- [TASK BRIEF] The required result is an exact copy of every line from the one with "How do I perform: Sort" through the last line below, with the pictures left out.

(Saved data entries)

———

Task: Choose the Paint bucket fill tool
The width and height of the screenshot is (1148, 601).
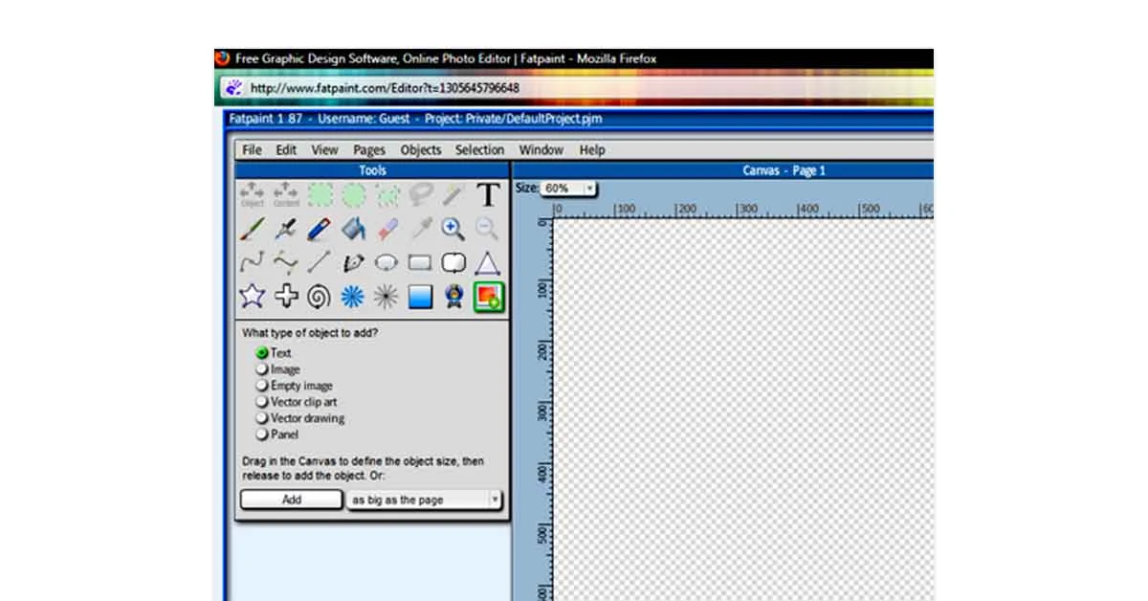Action: click(352, 229)
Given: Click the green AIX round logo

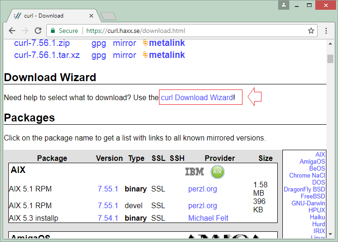Looking at the screenshot, I should tap(217, 172).
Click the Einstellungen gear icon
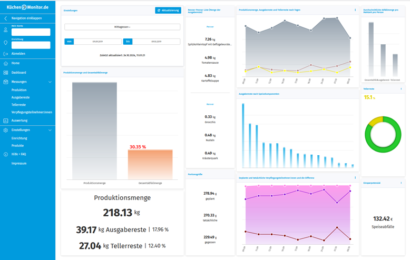The width and height of the screenshot is (410, 260). tap(5, 130)
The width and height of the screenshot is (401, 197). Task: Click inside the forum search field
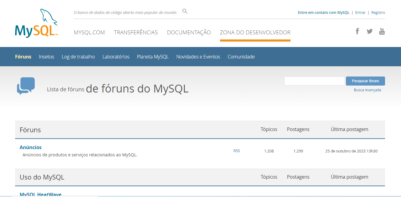[x=314, y=81]
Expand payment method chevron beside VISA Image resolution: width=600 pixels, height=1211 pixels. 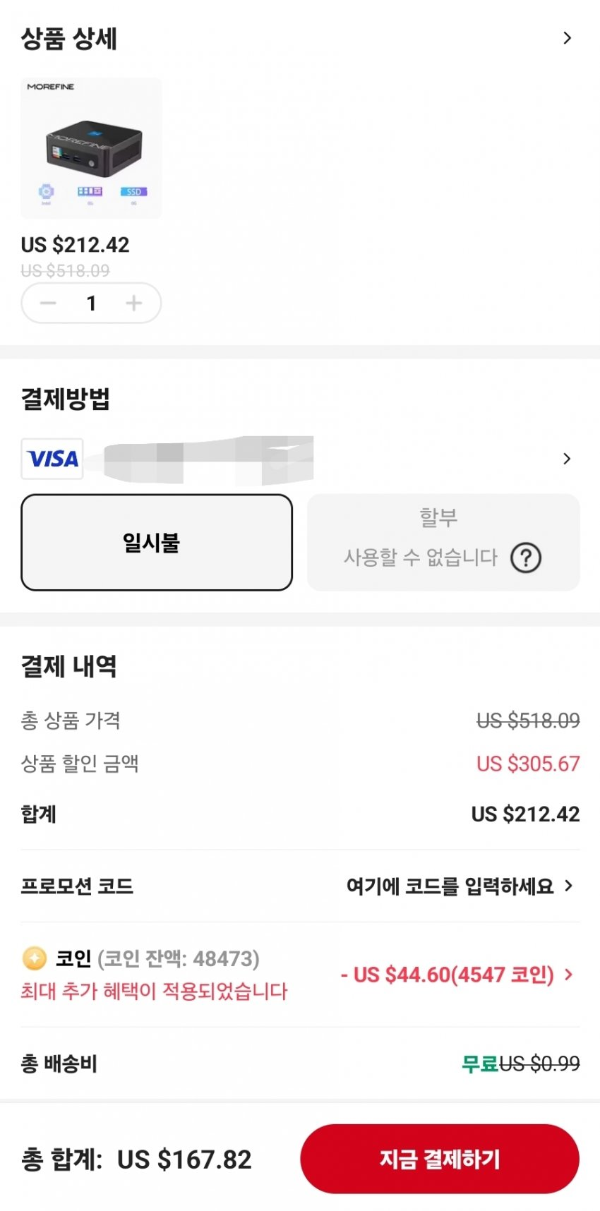[x=567, y=459]
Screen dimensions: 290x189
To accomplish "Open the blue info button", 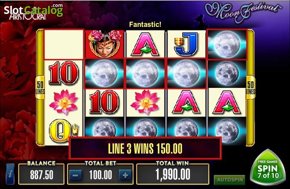I will 10,174.
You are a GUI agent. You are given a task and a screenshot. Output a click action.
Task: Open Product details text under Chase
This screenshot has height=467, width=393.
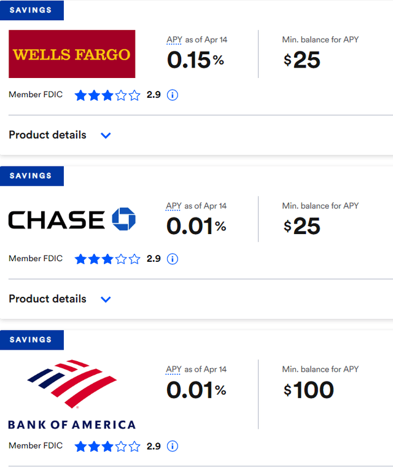coord(47,299)
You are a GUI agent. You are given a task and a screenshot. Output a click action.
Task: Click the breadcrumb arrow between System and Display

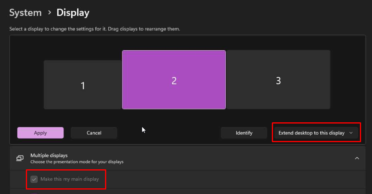[x=49, y=13]
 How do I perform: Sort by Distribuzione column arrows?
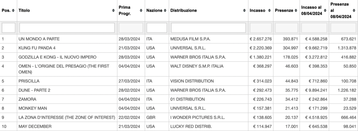click(x=244, y=10)

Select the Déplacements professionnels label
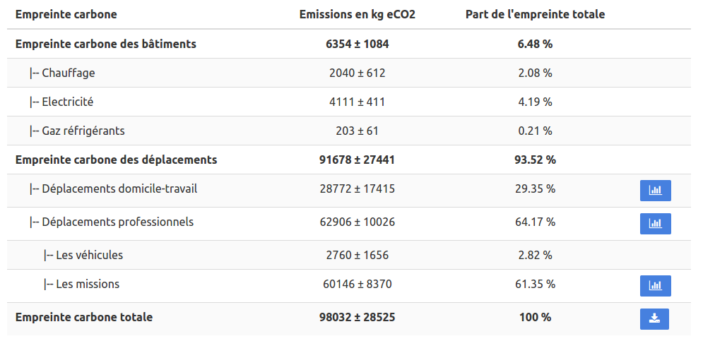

———

- [RESPONSE BELOW]
 How do I perform: Sort by Distribuzione column arrows?
click(x=244, y=10)

Select the Déplacements professionnels label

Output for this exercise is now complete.